Utilizing mind/body practices such as LovingKindness and Compassion meditation, mindfulness, breath work, mindful movement (such as yoga, Qi Gong and martial arts) rest and restoration as well as play and peer support help to prevent burn-out and PTSD amongst caregivers and the people they aid.

In April of 2017, as a faculty member of ICMHHR I was invited to speak and share these practices at the 3rd Annual Ugandan Clinical Psychology Association / Ugandan Behavioral Health Alliance Conference at the University of Kisubi, Entebbe, Uganda which Sebastian Ssempijja, (HPRT ’17) founded. Over 150 mental health care professionals and students attended and participated in Care for the Caregiver workshops. The idea being that health care professionals use the practices for themselves and share them with their patients or clients. We train the trainers.

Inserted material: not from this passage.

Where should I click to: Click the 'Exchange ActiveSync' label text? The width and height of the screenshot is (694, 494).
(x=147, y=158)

Funded by Second Response, an organization dedicated to the well-being of wounded and traumatized children as well as their caregivers, I was able to offer skills to over 60 children and 20 caregivers in Kenya as well as hundreds more children and 130 caregivers in Uganda. On my final day in Kilifi one of the lead social workers at the rescue center facilitated every aspect of the practices with the children - many of whom were pregnant, had just given birth, or were young mothers, including a 16-year-old mother of a 17-day-old infant girl and a 15-year-old mother with her 3.5 year-old son.

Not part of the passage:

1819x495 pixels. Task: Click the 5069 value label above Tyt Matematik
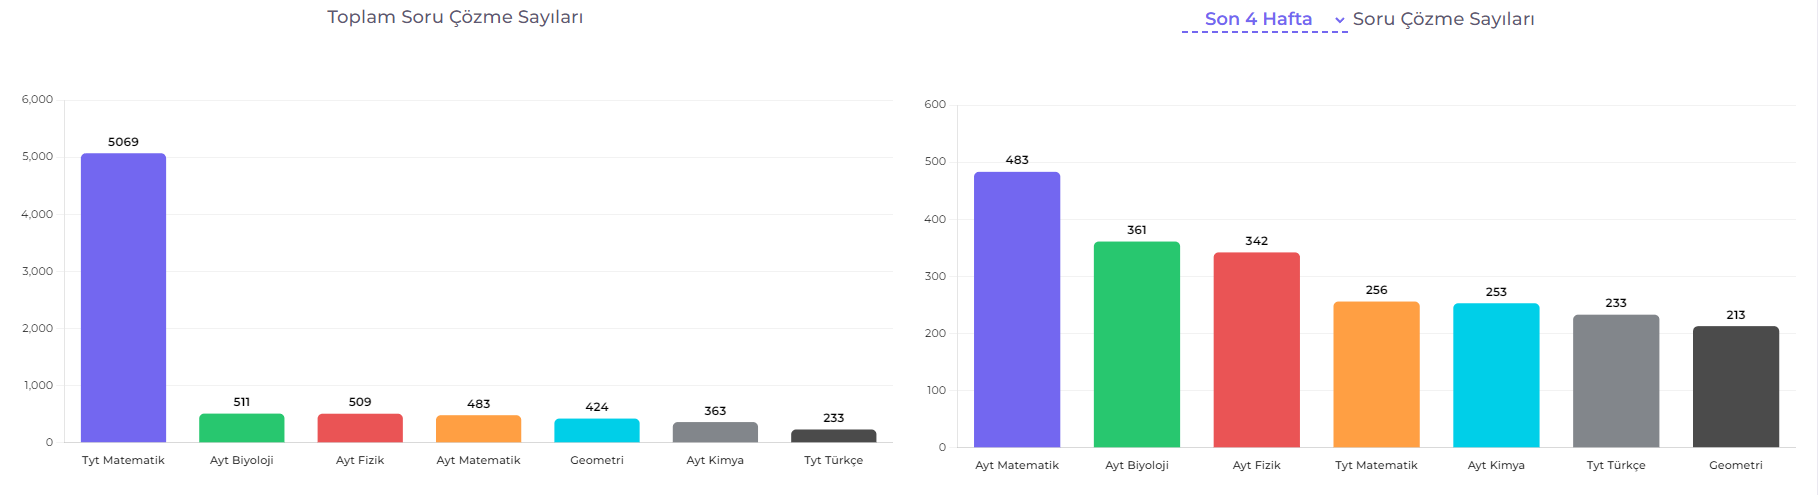click(x=123, y=142)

Accompanied by Turhan Canli (HPRT ’17) of The Mind Brain Center for War and Humanity at Stony Brook University and Sebastian Ssempijja, I returned to Uganda and shared these practices again. It is important to remember that these are embodied practices. The devastating effects of gender based violence, mass trauma, forced evacuation and/or the witnessing of such disconnect us not only from our communities but ourselves - not only is the body beaten and abused but the mind is broken and fragmented. We heal the one with the other to become whole again. The body itself is the healing environment.

At Imvepi, a two hour Strategies for Self-Care workshop was held with the Red Cross volunteers who claimed feeling more calm, refreshed and peaceful and continue to not only do the practices but share them with their co-workers, families as well as the refugees. A one hour “play” workshop was conducted with over a hundred refugee children in the “safe space” - a fenced off and razor wired area solely for children in the camp.

The African Youth Initiative, directed by Victor Ochen, a 2015 Nobel Peace Prize Nominee, in Lira, central Uganda, has a staff of 35 dedicated to helping reintegrate survivors of war into their communities. With the help of WhatsApp and video footage shot during our half day workshop, I am able to continue sharing the work as well as advising the staff on best practices to share with the different communities they serve.

Additional workshops were held at the James Kaleesi Memorial School in Mityana which houses more than 80 orphaned youth and at the Butabika Mental Health Care Hospital in Kampala.

Mind body practices can be used anywhere, at any time and by any body - as we share the practices they become tools, a skill set for resiliency passed down from one to another and for one another.